By United with Israel Staff
While the curators of a major German art show (Documenta Fifteen) apologized for displaying an antisemitic piece that led to international outcry, the work’s creators denied their work promoted Jew-hatred.
Taring Padi, the Indonesian collective responsible for the piece, claimed the 20-year-old piece was “in no way related” to antisemitism and referenced Indonesia’s post-1965 dictatorship, reported the Associated Press.
Days earlier, Documenta organizers ordered the piece (“People’s Justice”) to be taken down in response to criticism from Jewish groups in Germany, a nation where Jews survived state-sponsored genocide during World War II.
The Taring Padi mural depicts a man with a black hat and sidelocks, which are traditionally worn by Orthodox Jews, in addition to fangs, red eyes, and an SS insignia, the latter of which is reminiscent of the false antisemitic trope that Israelis treat Palestinians like the Nazis treated Jews during the Holocaust.
The work also includes an image, ostensibly of an Israeli, with a helmet bearing the words “Mossad,” the Jewish state’s national intelligence agency. The character is depicted as a pig.
The images are reminiscent of Nazi propaganda, which sought to dehumanize Jews and portrayed them as animal-like creatures deserving of extermination.
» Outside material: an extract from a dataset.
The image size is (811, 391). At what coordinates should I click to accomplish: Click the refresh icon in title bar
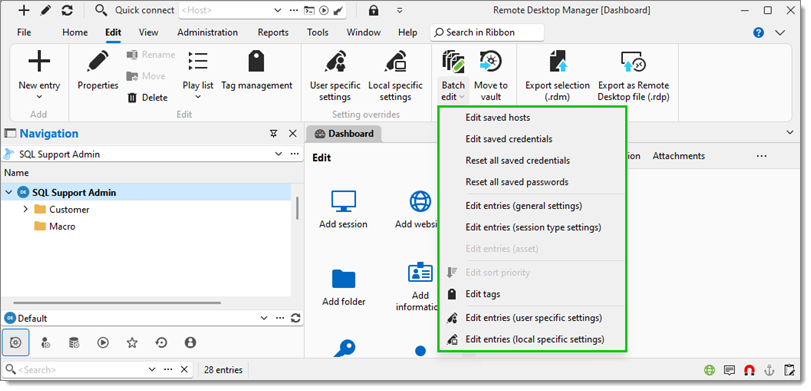(x=67, y=10)
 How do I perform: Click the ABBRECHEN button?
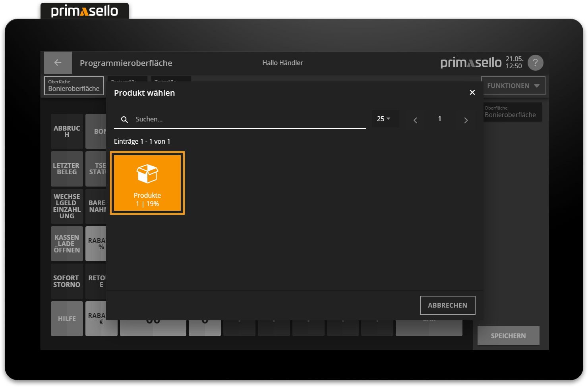coord(447,305)
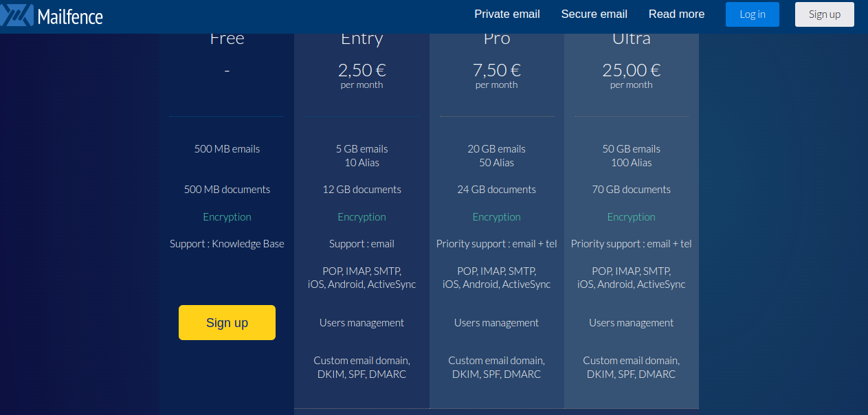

Such propaganda was a key feature of Adolf Hitler’s genocidal campaign to destroy the Jewish people.
“We are sorry that details of this banner are misunderstood other than their original purpose. We apologize for the injuries caused in this context,” said Taring Padi in response to the controversy.
“[I]n a statement posted on the show’s website late Thursday, fellow Indonesian art collective Ruangrupa, which curated the exhibition, said curators had ‘collectively failed to spot the figure in the work, which is a character that evokes classical stereotypes of antisemitism,'” AP reported.
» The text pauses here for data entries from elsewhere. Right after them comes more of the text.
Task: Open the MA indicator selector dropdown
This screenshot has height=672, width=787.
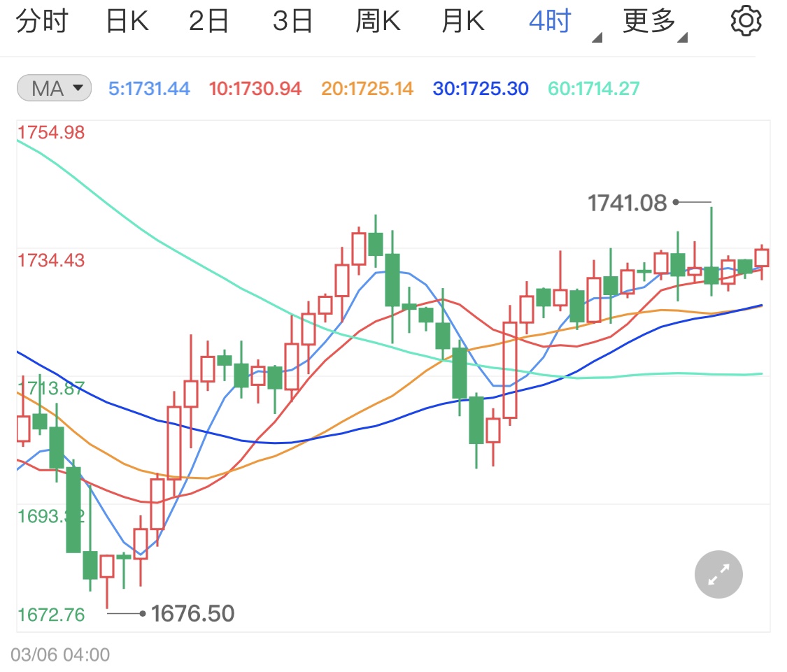Action: click(54, 89)
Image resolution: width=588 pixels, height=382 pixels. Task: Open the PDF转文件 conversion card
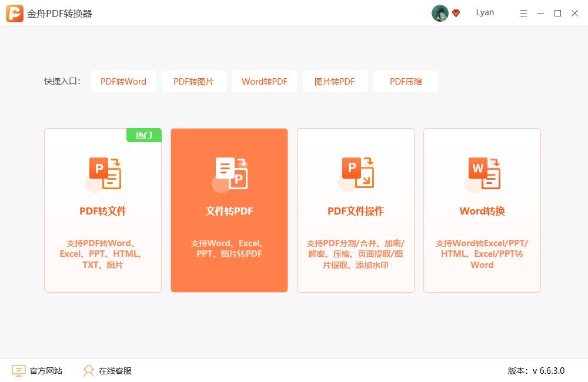102,210
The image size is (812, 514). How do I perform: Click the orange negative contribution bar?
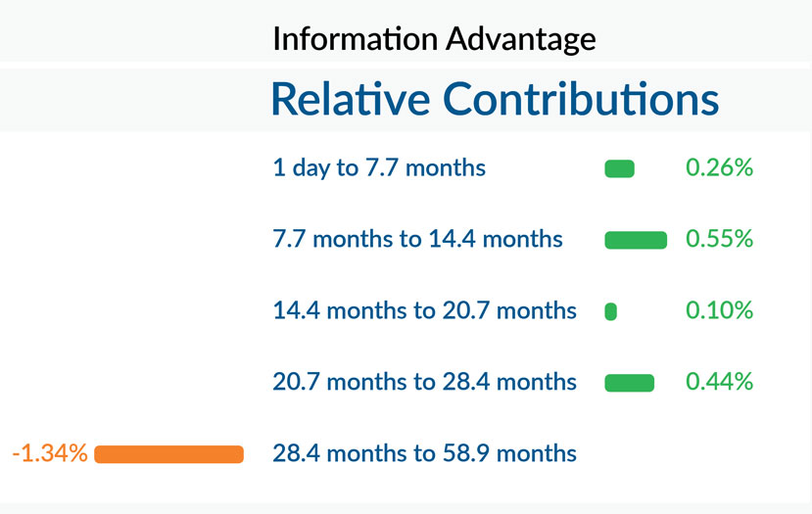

“We acknowledge that this was our error,” Ruangrupa added.
“We apologize for the disappointment, shame, frustration, betrayal, and shock this stereotype has caused the viewers and the whole team who has worked hard alongside us to make documenta fifteen a reality,” the group said.
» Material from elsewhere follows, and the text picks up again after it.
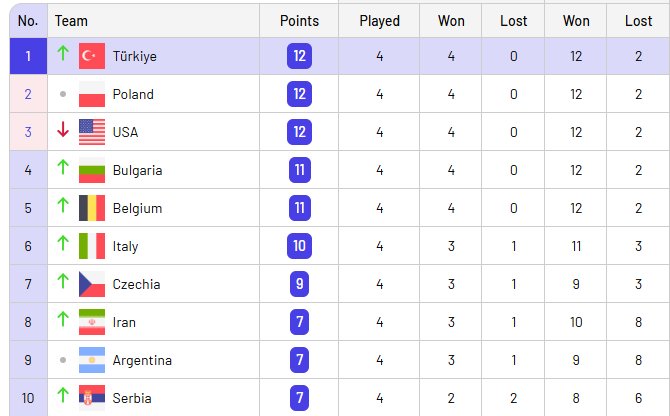Screen dimensions: 670x416
Task: Sort by the Points column header
Action: [299, 21]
“This imagery, as we now fully understand, connects seamlessly to the most horrific episode of German history in which Jewish people were targeted and murdered on an unprecedented scale,” Ruangrupa said.
Prior to the statement, the Israeli embassy in Germany called the Taring Padi piece “Goebbels-style propaganda,” referencing Joseph Goebbels, who engineered the Nazis’ antisemitic messaging during the Holocaust.
The Taring Padi controversy was proceeded by previous accusations of antisemitism leveled at Documenta for its inclusion of a Palestinian collective called the Question of Funding, which was linked to the antisemitic BDS movement by the Alliance Against Anti-Semitism Kassel.
The German parliament deemed BDS antisemitic in 2019 and banned it from receiving federal funds. Half of Documenta’s $44 million comes from such funds, according to AFP.